━━━ Records for this exercise

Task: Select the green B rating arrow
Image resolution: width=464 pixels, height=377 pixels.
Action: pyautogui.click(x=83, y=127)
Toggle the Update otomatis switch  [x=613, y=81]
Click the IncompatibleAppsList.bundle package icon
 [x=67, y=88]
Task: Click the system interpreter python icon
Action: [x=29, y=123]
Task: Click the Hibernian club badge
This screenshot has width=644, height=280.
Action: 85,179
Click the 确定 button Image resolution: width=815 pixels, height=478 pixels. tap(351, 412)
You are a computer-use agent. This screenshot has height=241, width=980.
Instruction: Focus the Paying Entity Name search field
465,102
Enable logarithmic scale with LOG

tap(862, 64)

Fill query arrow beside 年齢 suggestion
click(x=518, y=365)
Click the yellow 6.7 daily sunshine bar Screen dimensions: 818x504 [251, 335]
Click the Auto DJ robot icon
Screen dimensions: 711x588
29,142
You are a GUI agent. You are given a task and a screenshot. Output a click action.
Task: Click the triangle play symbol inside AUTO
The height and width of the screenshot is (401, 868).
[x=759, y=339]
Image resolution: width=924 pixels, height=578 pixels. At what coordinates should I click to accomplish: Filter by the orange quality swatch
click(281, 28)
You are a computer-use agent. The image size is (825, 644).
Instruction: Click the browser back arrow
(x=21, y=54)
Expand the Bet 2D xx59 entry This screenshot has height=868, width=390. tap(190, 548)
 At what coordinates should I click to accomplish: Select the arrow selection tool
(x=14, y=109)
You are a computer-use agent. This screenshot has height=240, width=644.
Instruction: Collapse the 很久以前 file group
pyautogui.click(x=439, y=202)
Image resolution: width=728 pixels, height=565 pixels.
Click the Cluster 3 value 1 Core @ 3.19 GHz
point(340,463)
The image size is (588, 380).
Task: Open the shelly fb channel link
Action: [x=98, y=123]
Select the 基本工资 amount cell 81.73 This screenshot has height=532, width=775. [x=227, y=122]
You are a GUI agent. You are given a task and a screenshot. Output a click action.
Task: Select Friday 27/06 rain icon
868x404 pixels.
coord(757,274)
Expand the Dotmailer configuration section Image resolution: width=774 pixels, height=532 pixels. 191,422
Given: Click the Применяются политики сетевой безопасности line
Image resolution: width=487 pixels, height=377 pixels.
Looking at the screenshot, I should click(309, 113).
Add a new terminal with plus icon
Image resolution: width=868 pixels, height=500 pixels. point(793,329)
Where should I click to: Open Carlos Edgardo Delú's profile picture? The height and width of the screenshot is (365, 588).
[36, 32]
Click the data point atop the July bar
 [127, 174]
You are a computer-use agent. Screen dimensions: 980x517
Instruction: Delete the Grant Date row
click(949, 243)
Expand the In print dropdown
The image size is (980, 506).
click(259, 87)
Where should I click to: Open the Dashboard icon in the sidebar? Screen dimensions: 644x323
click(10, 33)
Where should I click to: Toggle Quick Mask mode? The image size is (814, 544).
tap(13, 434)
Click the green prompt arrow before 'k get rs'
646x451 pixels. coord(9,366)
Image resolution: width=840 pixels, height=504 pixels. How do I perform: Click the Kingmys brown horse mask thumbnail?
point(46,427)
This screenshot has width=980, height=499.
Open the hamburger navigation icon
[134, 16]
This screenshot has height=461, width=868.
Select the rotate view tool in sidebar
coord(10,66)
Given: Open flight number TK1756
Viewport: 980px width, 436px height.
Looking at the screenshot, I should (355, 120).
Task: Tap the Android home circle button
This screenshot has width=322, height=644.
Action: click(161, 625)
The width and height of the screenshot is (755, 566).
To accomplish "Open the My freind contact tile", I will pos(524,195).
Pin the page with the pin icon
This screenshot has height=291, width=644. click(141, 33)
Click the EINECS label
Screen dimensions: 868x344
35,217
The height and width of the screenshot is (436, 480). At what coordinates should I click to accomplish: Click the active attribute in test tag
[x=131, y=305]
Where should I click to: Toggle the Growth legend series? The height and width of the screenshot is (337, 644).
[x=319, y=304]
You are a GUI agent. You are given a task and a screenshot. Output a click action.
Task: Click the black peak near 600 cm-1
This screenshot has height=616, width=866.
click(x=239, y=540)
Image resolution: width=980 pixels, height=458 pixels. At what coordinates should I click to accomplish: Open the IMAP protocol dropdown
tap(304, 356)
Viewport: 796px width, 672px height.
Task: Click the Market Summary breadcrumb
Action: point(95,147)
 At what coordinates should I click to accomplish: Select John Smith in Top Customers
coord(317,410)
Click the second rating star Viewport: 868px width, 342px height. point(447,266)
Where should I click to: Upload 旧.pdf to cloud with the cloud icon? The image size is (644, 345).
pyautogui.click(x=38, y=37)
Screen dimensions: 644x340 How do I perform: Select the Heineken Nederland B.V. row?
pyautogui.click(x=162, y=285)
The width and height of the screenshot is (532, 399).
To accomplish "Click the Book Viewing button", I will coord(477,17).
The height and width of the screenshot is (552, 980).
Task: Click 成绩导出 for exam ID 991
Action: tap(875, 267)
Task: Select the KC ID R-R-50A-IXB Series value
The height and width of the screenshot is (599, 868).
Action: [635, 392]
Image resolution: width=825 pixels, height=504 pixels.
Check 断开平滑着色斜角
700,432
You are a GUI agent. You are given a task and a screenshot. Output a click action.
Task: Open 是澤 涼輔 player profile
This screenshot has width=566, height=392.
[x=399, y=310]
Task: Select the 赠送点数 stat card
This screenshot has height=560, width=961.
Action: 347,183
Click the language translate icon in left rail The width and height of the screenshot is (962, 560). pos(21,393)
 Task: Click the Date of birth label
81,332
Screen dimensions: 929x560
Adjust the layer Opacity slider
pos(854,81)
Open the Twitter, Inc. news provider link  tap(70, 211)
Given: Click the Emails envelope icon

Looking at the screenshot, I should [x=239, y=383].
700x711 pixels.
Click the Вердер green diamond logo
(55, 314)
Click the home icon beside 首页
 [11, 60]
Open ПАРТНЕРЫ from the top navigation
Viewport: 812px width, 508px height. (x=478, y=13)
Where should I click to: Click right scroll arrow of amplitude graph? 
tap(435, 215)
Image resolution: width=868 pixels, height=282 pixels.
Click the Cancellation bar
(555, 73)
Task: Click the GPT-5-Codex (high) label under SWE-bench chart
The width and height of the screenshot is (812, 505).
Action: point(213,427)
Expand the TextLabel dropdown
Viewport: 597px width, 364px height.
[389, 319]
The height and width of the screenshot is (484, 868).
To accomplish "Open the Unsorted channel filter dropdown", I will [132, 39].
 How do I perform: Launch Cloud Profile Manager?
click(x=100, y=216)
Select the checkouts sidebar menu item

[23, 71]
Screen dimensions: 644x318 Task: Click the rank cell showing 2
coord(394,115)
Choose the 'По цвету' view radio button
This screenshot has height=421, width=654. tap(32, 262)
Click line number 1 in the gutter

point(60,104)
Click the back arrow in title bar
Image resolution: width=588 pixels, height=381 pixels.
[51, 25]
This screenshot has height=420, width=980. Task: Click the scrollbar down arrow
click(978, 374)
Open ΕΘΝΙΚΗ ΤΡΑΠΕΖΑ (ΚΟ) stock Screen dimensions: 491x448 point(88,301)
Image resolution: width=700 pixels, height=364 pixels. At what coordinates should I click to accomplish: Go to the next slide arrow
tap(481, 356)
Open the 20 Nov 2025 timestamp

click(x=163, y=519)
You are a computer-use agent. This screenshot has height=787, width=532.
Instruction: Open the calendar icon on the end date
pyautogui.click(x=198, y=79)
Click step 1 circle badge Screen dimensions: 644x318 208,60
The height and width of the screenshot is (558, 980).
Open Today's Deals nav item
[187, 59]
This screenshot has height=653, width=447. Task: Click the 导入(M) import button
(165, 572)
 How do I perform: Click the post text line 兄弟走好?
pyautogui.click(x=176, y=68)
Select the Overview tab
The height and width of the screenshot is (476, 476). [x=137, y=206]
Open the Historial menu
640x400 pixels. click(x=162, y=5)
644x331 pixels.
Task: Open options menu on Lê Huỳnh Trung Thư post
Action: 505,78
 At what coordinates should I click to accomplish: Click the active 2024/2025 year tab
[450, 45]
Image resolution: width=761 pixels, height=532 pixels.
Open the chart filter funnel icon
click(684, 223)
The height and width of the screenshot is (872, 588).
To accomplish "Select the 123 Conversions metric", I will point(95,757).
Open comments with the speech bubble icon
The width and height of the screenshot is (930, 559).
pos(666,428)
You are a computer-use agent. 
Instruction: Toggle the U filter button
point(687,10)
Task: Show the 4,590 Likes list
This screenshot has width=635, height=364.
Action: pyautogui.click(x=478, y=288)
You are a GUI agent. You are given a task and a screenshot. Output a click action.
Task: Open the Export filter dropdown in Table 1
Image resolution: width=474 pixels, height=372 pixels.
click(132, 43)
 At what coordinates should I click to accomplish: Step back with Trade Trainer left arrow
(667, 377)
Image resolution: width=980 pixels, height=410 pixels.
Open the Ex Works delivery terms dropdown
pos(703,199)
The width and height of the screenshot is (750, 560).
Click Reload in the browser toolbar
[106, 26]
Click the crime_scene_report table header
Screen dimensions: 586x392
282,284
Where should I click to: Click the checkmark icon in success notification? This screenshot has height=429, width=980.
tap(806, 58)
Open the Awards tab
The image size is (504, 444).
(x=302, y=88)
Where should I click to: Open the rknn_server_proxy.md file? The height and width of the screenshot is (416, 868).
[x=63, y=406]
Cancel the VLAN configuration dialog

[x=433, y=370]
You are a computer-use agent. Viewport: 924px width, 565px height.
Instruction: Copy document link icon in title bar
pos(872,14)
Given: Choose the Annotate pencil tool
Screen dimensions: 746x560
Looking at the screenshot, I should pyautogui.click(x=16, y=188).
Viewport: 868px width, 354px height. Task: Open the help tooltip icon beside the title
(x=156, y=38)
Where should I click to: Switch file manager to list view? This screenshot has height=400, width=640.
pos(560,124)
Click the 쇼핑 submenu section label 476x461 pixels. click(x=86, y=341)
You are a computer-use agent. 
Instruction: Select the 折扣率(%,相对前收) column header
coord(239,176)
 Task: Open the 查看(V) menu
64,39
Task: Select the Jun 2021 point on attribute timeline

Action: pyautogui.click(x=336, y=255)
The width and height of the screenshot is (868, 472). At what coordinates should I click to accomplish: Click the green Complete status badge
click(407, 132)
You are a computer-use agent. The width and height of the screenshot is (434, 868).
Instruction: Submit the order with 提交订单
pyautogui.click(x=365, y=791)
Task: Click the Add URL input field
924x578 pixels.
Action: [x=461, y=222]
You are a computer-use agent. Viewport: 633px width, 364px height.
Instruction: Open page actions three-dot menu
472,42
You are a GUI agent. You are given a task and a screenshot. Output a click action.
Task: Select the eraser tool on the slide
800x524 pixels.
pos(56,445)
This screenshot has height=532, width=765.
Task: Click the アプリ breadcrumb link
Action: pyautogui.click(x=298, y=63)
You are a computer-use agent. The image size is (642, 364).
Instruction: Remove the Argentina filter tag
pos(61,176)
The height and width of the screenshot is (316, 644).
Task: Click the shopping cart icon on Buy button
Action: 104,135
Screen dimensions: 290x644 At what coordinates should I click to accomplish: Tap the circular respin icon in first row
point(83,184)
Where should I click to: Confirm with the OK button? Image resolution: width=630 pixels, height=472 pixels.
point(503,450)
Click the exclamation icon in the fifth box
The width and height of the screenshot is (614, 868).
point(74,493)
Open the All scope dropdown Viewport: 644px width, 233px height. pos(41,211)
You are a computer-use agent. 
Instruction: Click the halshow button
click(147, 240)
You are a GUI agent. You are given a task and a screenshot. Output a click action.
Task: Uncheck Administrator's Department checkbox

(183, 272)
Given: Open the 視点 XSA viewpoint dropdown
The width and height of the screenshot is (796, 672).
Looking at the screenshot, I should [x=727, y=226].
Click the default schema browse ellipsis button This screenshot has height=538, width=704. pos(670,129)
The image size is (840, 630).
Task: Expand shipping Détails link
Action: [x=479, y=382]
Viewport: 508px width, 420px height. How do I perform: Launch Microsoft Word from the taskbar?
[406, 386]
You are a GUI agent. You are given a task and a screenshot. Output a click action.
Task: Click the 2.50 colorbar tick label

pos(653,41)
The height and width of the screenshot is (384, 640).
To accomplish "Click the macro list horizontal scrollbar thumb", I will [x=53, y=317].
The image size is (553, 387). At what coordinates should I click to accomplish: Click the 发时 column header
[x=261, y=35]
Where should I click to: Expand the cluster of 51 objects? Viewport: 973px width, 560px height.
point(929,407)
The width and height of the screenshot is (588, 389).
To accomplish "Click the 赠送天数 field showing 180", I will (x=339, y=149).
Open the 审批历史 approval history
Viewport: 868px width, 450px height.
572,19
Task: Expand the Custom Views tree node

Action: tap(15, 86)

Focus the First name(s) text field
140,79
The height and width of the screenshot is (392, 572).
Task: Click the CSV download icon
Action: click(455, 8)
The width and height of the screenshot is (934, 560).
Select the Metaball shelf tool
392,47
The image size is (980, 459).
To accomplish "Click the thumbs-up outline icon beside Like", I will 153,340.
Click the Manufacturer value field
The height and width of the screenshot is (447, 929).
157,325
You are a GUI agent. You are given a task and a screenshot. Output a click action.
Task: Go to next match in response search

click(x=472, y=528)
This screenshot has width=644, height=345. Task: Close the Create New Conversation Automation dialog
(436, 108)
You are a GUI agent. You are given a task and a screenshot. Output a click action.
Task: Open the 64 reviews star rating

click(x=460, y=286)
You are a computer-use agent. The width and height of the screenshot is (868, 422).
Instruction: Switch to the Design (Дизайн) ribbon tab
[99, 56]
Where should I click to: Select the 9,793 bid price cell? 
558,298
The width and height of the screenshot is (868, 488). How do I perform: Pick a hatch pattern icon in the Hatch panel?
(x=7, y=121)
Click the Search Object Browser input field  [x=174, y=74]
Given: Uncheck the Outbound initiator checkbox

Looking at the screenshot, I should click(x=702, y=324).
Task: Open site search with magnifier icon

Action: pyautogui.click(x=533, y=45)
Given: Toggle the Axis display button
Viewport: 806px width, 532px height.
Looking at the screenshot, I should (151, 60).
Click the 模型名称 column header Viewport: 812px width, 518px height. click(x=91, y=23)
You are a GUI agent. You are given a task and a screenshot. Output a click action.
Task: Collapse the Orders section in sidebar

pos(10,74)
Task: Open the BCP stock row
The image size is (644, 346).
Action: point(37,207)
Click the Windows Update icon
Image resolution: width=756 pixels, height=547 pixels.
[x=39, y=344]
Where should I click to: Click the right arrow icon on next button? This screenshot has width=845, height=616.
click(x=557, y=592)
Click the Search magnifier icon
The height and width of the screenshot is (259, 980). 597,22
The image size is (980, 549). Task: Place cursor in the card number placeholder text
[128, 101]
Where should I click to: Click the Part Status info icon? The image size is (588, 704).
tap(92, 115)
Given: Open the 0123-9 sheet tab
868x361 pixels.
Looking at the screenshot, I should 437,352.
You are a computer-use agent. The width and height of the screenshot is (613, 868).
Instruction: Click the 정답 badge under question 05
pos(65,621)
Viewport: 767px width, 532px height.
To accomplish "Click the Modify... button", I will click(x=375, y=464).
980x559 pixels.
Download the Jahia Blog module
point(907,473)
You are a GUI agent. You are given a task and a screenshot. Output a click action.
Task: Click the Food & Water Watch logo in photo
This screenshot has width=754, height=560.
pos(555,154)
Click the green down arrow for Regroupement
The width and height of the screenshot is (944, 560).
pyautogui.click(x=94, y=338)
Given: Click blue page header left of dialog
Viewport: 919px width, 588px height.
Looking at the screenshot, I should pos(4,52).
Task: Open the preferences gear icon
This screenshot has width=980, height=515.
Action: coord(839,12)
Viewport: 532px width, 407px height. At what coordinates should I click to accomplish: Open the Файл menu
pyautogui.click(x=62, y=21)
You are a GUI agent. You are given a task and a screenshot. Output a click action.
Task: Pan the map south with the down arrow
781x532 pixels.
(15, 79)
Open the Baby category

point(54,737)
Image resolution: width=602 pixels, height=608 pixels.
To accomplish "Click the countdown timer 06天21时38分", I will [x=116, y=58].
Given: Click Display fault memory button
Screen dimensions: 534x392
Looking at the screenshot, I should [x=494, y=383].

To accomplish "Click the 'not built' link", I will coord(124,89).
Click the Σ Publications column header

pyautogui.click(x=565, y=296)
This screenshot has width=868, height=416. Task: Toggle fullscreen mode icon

━━━━━━

Using the entries above, repeat only the lines from the one containing "Given: Open the 0123-9 sheet tab" through the one containing "Image resolution: width=602", end lines included.

Solution for this task:
Given: Open the 0123-9 sheet tab
868x361 pixels.
Looking at the screenshot, I should 437,352.
You are a computer-use agent. The width and height of the screenshot is (613, 868).
Instruction: Click the 정답 badge under question 05
pos(65,621)
Viewport: 767px width, 532px height.
To accomplish "Click the Modify... button", I will click(x=375, y=464).
980x559 pixels.
Download the Jahia Blog module
point(907,473)
You are a GUI agent. You are given a task and a screenshot. Output a click action.
Task: Click the Food & Water Watch logo in photo
This screenshot has width=754, height=560.
pos(555,154)
Click the green down arrow for Regroupement
The width and height of the screenshot is (944, 560).
pyautogui.click(x=94, y=338)
Given: Click blue page header left of dialog
Viewport: 919px width, 588px height.
Looking at the screenshot, I should pos(4,52).
Task: Open the preferences gear icon
This screenshot has width=980, height=515.
Action: coord(839,12)
Viewport: 532px width, 407px height. At what coordinates should I click to accomplish: Open the Файл menu
pyautogui.click(x=62, y=21)
You are a GUI agent. You are given a task and a screenshot. Output a click action.
Task: Pan the map south with the down arrow
781x532 pixels.
(15, 79)
Open the Baby category

point(54,737)
Image resolution: width=602 pixels, height=608 pixels.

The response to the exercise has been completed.